I thought it only fair to pay a visit to our local porkers to have a little chat about the bad name they’re getting. When you look at this face it doesn’t look like a health care risk.  The riskiest thing about this piggy is the damage it might do to itself slipping and sliding in all this mud.

Swine - who me?

It’s interesting that lots of Government buildings have new posters in the washrooms instructing people to wash their hands. How to cough and what to do if they feel ill.  I can’t help but think there may be a little, just a little, hysteria setting in.  It seems that the flu is spreading across parts of New Zealand at a rate of knots.  Fortunately, it’s a mild illness so whilst debilitating it’s not life threatening in a way you might imagine from the news reports.

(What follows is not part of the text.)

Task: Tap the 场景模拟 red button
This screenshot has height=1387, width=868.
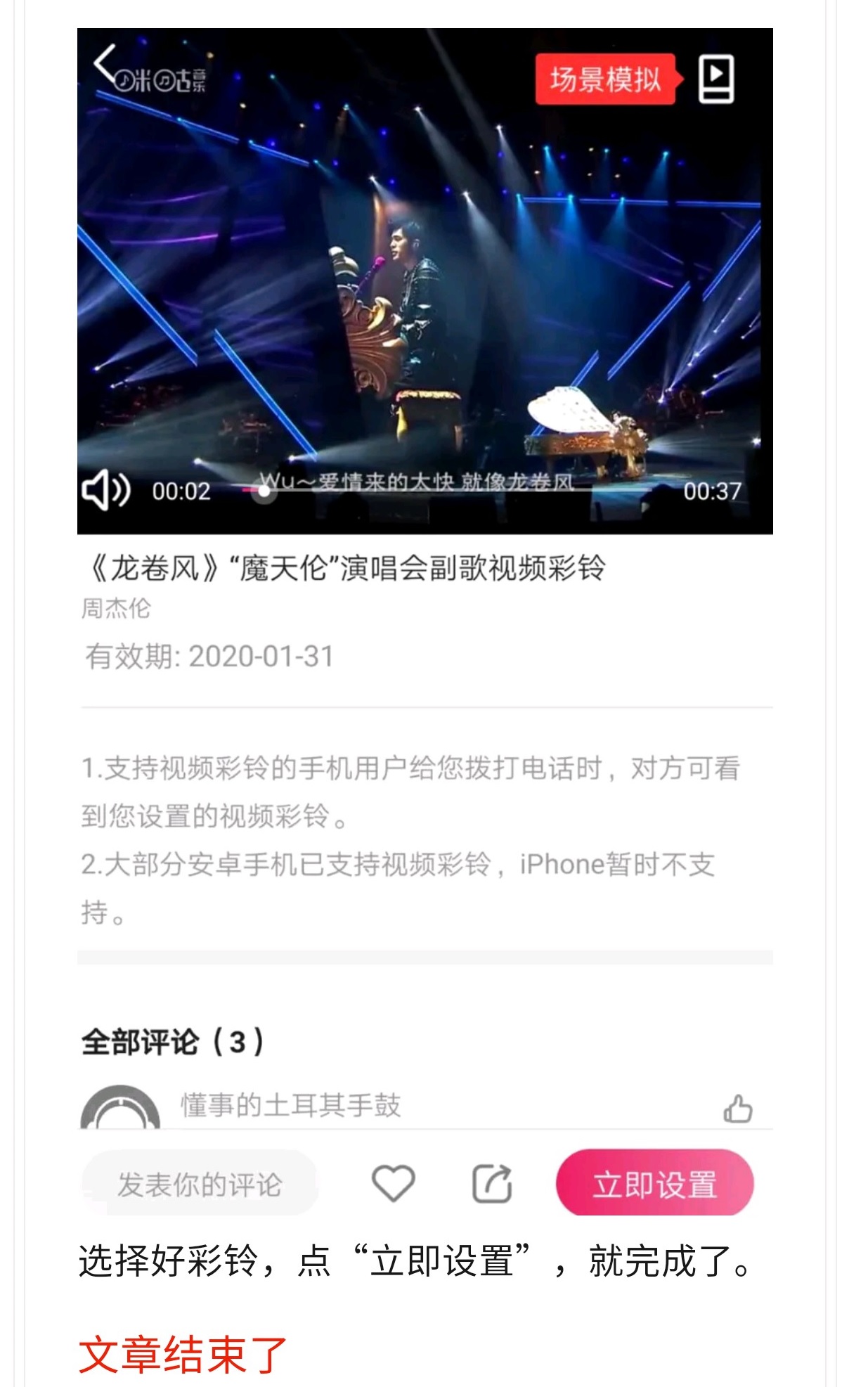Action: [x=606, y=79]
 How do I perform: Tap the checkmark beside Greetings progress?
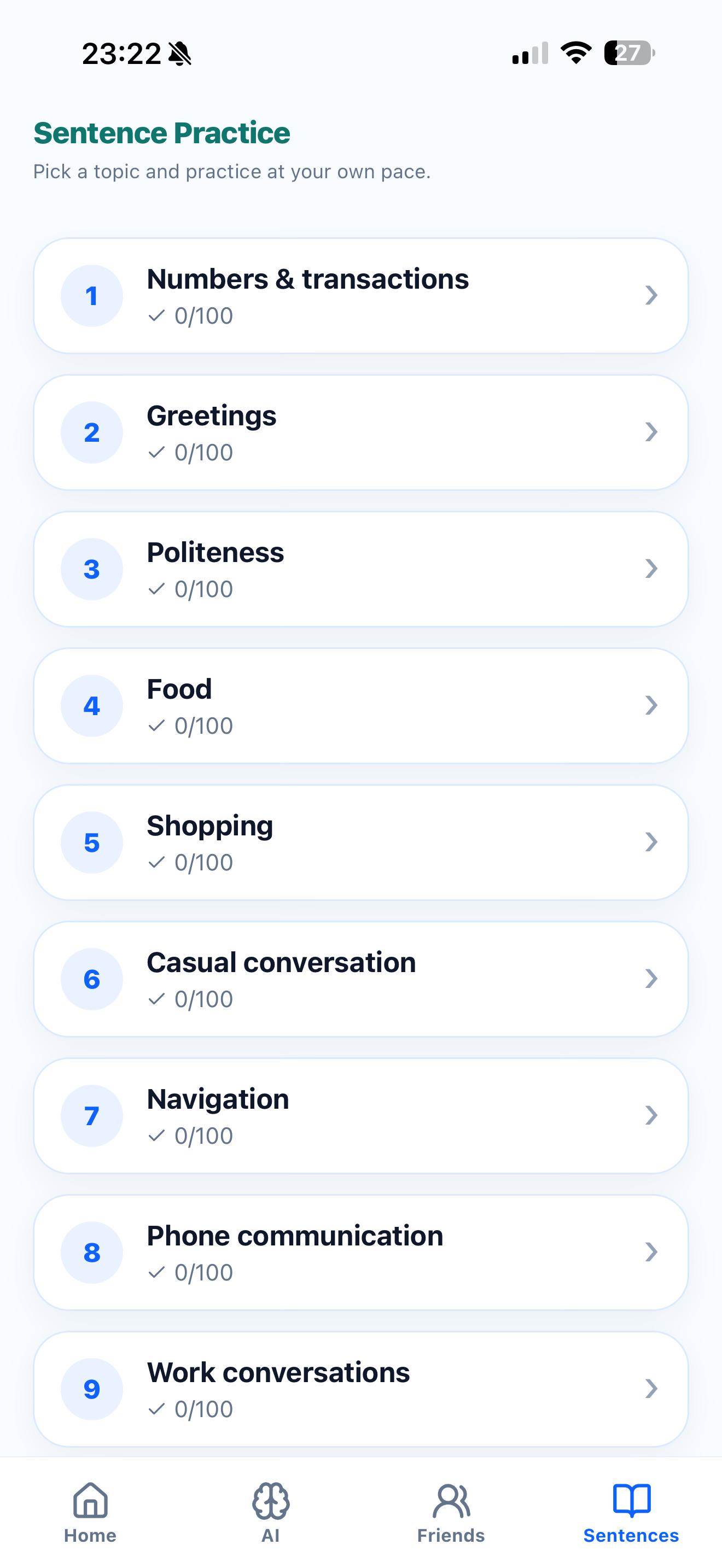tap(156, 452)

My neighbour pigs are not bothered that they are the butt of so many jokes and comment in the national media.  They seem content to be wallowing around in their muddy field.

Pig in mud

I know a certain big basset who would give anything to be able to wallow in the mud like they are.  It would be a step up from the muddy puddles he sneeks into normally.

Pig neighbour

I have to admit that after almost 2 weeks I’m now officially fed up with being under the weather.  Even more so now that I’ve finished watching my box set of the final season of Sex in The City.  Luckily I have a light workload this week giving me enough space to rest up a bit.  Things are going to pick up over the coming weeks though which is nice from an earning point of view but it will mean that I have to make sure I am keeping well organised if I’m going to be able to keep up the Domestic Executive pace.